Between 2012 and 2020, Maxima also operated a division in Spain, under the names SuperSol (supermarkets) and Cash Diplo (Cash & Carry). It mainly operated in Madrid and Andalusia. It was acquired in 2012 to the DinoSol group, and SuperSol was sold in 2020 to Carrefour, while Cash Diplo was subject to a corporate takeover in 2021.

In 2019, "Aldik" and "Stokrotka" retail chains are merged and continue to operate under one name, "Stokrotka".

Statistics

Countries with Maxima branches

Maxima LT 
Maxima LT is the largest part of Maxima Group. Maxima stores in Lithuania hold 70% of the total retail market. In 2011, GILD Bankers announced that Maxima Group was the most valuable company.
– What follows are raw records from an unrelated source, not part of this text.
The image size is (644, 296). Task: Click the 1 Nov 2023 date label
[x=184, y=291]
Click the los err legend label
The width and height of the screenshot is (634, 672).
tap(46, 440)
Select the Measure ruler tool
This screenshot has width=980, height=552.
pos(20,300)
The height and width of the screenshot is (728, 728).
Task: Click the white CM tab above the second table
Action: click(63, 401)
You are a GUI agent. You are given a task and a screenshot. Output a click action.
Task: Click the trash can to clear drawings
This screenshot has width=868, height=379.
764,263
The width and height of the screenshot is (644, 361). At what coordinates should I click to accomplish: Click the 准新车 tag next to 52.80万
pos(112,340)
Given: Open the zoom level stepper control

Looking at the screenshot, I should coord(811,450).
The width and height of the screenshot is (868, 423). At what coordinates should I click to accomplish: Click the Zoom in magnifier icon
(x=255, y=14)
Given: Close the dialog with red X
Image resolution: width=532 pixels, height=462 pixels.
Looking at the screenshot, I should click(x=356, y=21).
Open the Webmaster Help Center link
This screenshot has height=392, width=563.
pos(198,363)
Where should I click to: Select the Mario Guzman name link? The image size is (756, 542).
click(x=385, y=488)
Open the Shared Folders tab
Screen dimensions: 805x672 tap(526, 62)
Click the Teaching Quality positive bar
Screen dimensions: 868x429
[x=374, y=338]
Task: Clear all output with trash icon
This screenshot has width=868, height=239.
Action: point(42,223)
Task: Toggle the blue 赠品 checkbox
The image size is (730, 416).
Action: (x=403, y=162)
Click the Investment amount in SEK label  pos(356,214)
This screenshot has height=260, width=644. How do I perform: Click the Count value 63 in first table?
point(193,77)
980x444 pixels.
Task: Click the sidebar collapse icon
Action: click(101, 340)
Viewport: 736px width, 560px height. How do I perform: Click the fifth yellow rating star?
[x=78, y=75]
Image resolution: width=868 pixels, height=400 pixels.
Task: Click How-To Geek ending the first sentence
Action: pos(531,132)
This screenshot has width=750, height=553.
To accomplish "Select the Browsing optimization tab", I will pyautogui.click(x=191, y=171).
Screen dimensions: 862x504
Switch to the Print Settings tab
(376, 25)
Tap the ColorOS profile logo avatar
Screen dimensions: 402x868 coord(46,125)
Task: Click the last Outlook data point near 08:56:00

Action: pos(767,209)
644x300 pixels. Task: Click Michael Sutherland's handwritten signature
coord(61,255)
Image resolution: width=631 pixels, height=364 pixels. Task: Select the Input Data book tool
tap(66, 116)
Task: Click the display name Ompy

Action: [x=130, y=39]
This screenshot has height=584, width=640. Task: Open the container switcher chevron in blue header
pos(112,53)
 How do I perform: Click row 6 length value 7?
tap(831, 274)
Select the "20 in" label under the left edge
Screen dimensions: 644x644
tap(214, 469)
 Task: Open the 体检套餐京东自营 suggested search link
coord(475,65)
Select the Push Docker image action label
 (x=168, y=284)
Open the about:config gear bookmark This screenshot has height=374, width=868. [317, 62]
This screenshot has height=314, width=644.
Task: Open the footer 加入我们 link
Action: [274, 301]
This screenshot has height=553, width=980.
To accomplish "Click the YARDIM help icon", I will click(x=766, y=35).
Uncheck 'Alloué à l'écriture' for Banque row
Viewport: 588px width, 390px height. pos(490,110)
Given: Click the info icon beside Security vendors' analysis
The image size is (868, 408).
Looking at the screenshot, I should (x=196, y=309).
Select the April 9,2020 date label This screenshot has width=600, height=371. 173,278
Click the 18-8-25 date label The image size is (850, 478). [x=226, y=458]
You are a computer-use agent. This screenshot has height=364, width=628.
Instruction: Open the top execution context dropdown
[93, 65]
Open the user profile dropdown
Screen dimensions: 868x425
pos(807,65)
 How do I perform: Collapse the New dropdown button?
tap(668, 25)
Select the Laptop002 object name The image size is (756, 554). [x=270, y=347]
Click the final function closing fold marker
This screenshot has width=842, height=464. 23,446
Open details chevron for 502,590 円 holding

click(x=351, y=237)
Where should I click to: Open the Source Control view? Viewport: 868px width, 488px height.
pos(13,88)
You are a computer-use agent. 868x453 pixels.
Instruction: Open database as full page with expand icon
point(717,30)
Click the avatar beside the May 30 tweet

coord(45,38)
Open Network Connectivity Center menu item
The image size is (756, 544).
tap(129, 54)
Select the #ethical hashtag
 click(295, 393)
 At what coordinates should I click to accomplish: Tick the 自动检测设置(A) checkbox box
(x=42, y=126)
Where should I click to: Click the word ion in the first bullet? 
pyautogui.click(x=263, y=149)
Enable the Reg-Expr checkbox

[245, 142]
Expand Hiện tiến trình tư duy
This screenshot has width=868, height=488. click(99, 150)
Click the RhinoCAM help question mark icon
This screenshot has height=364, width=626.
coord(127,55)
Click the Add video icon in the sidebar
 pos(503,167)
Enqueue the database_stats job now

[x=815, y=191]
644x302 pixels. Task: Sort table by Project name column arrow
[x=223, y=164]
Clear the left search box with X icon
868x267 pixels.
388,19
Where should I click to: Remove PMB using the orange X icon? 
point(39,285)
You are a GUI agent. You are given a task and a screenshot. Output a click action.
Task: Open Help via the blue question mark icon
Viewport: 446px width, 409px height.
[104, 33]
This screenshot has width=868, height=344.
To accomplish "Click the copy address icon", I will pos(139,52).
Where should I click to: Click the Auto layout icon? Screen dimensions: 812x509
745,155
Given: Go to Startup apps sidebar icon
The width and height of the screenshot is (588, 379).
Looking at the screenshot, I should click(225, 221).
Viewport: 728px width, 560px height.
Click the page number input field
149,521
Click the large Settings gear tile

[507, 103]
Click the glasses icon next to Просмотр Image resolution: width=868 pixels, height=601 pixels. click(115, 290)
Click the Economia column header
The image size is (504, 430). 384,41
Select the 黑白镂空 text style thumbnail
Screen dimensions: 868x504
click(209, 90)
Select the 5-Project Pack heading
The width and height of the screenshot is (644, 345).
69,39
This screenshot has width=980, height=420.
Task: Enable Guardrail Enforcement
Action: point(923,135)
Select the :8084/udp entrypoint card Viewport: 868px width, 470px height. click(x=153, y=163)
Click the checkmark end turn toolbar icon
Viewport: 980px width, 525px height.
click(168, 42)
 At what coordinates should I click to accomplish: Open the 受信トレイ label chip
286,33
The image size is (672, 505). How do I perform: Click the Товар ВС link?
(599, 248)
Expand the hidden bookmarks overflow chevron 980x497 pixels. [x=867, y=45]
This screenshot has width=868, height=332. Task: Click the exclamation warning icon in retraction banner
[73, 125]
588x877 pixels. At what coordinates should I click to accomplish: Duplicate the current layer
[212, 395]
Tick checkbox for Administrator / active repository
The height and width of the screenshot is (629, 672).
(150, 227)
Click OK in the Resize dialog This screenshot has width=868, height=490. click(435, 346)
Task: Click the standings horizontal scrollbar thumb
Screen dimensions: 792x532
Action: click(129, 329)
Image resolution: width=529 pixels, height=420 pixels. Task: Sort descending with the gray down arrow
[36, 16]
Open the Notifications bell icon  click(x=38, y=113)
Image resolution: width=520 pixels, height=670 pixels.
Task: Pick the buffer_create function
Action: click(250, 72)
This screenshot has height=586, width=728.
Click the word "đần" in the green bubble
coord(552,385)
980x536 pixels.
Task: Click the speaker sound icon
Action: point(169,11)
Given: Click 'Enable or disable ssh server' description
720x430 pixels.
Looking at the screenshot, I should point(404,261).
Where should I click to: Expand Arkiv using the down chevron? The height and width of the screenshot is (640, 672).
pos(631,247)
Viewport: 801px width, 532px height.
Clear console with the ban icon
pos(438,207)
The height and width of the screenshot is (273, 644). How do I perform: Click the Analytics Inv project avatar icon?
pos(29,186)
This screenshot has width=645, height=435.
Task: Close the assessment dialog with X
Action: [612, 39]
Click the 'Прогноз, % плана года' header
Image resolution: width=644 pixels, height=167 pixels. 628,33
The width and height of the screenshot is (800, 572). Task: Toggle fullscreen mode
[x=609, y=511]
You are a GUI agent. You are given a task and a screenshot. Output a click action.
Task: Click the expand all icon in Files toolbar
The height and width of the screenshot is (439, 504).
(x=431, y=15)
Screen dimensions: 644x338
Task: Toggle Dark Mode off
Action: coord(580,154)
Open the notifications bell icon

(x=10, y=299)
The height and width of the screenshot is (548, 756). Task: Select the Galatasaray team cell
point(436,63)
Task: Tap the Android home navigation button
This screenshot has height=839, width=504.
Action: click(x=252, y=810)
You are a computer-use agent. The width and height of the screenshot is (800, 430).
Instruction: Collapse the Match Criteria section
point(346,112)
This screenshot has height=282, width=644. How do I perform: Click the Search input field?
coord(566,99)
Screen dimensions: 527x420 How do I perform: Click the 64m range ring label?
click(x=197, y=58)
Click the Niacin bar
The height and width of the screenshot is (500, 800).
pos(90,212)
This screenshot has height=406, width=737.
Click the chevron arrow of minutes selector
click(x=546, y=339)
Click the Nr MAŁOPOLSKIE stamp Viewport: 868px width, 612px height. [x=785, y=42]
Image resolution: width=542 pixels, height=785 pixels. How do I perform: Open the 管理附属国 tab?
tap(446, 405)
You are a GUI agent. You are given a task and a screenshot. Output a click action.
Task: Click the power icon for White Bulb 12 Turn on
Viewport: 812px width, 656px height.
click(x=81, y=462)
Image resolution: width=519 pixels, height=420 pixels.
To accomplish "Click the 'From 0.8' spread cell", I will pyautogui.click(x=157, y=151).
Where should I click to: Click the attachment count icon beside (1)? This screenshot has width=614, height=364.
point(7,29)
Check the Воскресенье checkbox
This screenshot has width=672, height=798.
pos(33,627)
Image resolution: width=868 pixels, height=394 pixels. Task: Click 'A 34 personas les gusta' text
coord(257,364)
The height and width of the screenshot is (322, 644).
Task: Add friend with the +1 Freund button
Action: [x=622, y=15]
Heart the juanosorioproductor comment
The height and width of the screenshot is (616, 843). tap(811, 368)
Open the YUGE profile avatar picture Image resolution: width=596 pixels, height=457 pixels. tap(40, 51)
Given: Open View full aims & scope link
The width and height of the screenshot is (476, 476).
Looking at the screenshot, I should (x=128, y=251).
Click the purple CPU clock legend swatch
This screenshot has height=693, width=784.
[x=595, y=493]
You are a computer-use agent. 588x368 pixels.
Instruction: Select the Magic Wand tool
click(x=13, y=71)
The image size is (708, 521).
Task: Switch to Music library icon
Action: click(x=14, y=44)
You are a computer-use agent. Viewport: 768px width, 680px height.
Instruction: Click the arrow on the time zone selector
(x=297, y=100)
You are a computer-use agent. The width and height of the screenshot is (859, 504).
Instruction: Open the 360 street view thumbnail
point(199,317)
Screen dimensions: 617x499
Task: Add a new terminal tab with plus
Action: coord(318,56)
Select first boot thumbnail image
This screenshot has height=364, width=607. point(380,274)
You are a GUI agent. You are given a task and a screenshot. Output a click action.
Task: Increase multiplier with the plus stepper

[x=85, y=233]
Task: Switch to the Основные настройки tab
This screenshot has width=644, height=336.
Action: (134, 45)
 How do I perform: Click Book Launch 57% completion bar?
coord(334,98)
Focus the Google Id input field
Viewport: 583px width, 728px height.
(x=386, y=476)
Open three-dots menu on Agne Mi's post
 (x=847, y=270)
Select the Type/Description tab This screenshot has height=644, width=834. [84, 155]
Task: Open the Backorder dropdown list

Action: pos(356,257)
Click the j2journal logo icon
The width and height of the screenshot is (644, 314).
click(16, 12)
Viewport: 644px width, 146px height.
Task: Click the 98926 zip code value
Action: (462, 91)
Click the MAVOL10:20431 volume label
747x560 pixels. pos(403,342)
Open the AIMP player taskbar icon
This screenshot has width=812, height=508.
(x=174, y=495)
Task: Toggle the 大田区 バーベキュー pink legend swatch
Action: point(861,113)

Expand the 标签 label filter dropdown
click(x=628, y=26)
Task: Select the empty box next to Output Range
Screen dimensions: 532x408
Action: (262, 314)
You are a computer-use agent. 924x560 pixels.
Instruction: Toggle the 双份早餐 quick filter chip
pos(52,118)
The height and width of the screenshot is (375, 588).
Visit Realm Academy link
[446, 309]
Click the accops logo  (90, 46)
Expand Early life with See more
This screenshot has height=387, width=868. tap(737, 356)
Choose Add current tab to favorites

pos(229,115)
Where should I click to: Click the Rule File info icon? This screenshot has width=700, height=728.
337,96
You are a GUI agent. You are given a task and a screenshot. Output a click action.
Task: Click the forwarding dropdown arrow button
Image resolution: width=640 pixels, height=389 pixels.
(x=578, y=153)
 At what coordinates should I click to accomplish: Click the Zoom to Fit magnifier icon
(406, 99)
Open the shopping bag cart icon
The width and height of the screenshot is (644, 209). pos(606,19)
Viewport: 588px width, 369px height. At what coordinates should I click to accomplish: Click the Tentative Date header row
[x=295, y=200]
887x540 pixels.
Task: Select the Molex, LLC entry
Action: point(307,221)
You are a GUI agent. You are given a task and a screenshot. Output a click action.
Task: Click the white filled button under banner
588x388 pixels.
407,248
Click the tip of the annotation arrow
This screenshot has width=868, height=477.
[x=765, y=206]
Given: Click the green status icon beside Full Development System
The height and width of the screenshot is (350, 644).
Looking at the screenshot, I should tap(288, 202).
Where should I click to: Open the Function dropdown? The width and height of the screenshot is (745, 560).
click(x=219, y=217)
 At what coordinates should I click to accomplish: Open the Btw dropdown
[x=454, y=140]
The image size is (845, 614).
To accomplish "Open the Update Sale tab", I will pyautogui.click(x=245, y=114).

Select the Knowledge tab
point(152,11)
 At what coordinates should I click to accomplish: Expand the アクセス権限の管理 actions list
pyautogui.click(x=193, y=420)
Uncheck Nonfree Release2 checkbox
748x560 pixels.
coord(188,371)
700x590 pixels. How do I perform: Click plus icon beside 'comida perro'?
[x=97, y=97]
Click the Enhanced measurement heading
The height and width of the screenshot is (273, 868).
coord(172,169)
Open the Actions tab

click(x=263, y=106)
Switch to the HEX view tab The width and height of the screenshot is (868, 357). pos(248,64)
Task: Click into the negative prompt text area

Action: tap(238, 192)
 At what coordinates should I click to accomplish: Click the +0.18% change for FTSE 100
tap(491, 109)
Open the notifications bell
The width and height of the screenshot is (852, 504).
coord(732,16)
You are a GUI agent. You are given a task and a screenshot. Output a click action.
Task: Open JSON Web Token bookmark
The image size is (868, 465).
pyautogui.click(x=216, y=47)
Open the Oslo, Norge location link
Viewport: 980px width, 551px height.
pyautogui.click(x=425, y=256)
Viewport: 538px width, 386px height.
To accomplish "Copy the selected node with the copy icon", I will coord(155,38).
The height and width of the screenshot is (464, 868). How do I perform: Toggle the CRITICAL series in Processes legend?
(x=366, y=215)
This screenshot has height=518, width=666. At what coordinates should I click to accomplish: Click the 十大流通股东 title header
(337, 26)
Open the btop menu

Maxima LT employs 17,484 people (as of July 2016), and operates 237 stores.

Maxima LT CEOs 
 2008–2011: Gintaras Jasinskas
 2011–2014: Arūnas Zimnickas
 2014–2017: Žydrūnas Valkeris
 2017–2020: Kristina Meidė
 2020 present: Jolanta Bivainytė

Maxima Latvija 

On 21 November 2013, the roof of a Maxima XX store in Riga collapsed, killing 54 people and seriously injuring many more. So far it is not known what caused the disaster, but the police are investigating three scenarios: that there was an error in architectural design and authorities overseeing planning had been negligent; that the cause was related to the initial building procedure; and that it was caused by the current construction of the green roof.

Aldik 
Maxima Group operated in Poland under the name of Aldik, to 2018, when these stores started changing to Stokrotka after Maxima Group became main shareholder of Poland's EMPERIA HOLDING S.A. which operates the Stokrotka name.

SuperSol 
The Spanish supermarket chain SuperSol was owned by Maxima between 2012 and 2020. The supermarket had a presence in the Madrid province (including Ávila, Guadalajara and Toledo in the metropolitan area) and Southern Spain (Andalusia, Extremadura, Ceuta and Melilla).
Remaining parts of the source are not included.